=== Task requirements ===
Find the line below with "How do I perform: Open" and the line with "Task: Click the line". Output exactly those lines and everything between them, leaving out the pictures.

.....

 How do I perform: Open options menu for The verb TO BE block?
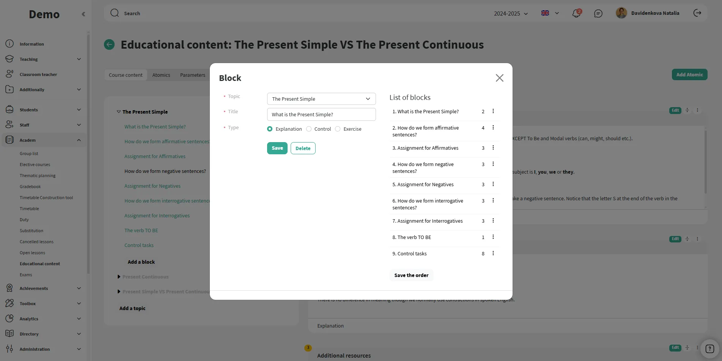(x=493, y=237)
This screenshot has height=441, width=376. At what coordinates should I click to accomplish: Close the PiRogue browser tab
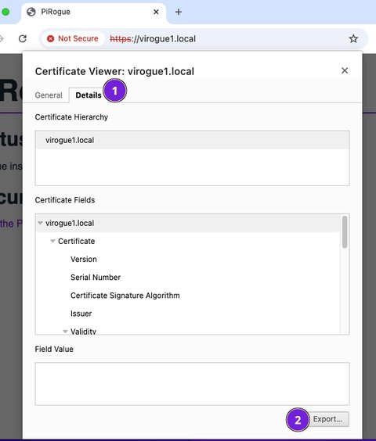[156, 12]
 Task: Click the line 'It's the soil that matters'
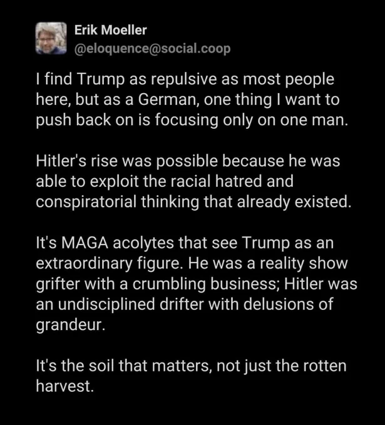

.....

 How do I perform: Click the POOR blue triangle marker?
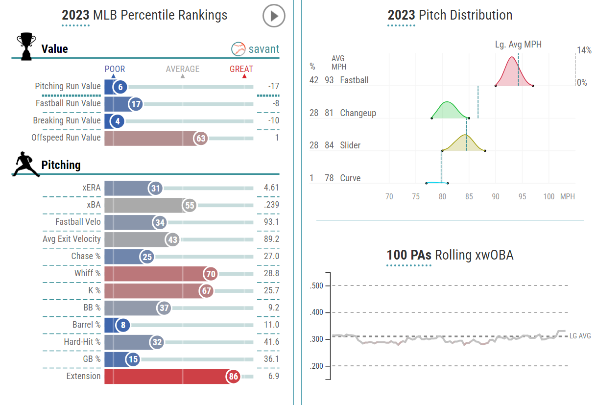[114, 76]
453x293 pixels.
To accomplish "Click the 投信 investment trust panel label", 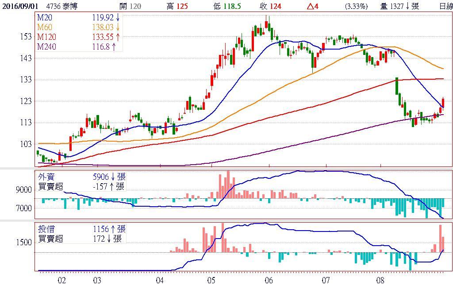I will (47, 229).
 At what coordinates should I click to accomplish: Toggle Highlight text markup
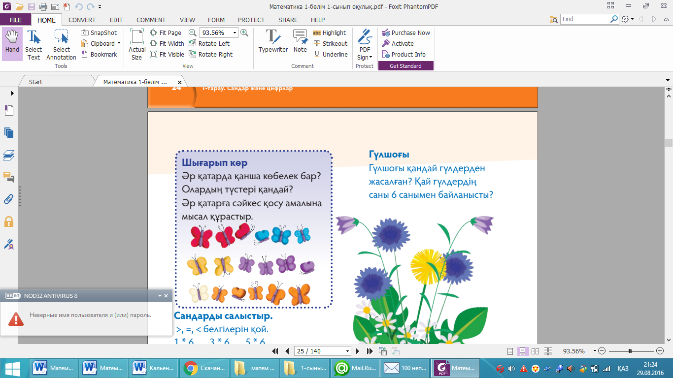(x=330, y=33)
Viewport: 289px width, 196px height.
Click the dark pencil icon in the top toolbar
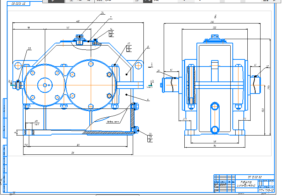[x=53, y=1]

.....

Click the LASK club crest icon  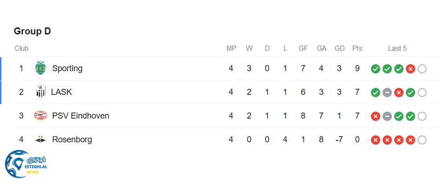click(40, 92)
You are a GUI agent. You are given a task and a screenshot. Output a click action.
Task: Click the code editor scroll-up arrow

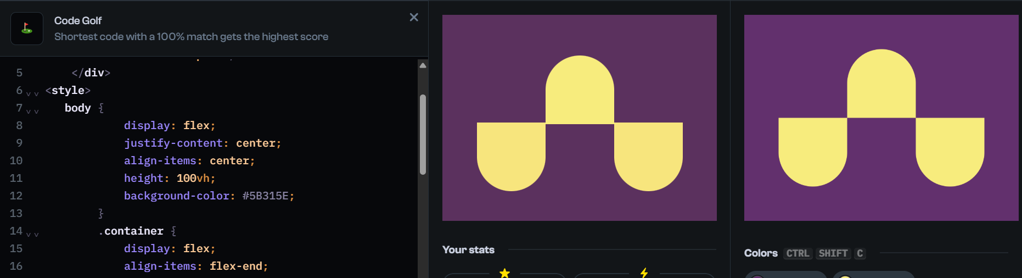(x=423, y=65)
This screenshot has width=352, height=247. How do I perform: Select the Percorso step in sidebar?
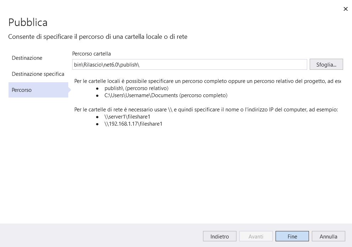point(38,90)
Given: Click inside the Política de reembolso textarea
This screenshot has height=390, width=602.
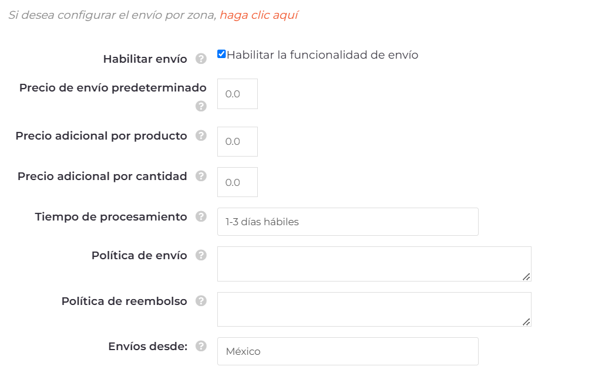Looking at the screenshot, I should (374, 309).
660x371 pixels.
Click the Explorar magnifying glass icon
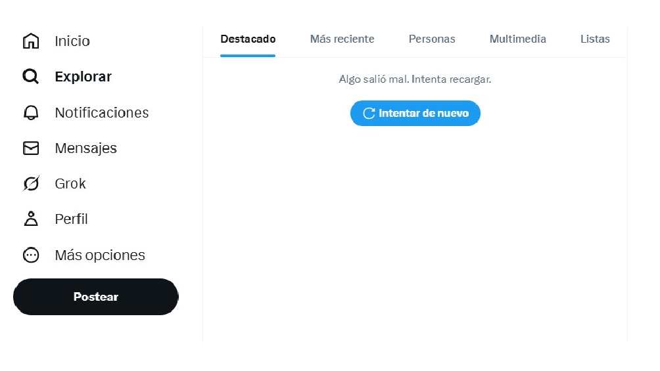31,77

.....

=== Task response ===
 How do I perform: Open options menu for The verb TO BE block?
(x=493, y=237)
This screenshot has height=441, width=376. At what coordinates should I click to accomplish: Close the PiRogue browser tab
[156, 12]
 Task: Click the line 'It's the soil that matters'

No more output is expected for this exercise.